Task details »
An exact restatement of every record is required.
○ ○ ○ ○
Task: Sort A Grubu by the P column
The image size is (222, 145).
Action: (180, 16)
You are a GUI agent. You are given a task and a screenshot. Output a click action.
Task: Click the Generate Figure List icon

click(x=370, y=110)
○ ○ ○ ○
Solution »
Task: Sort A Grubu by the P column
The image size is (222, 145).
Action: (180, 16)
You are a GUI agent. You are given a task and a screenshot. Output a click action.
Task: Click the Generate Figure List icon

click(x=370, y=110)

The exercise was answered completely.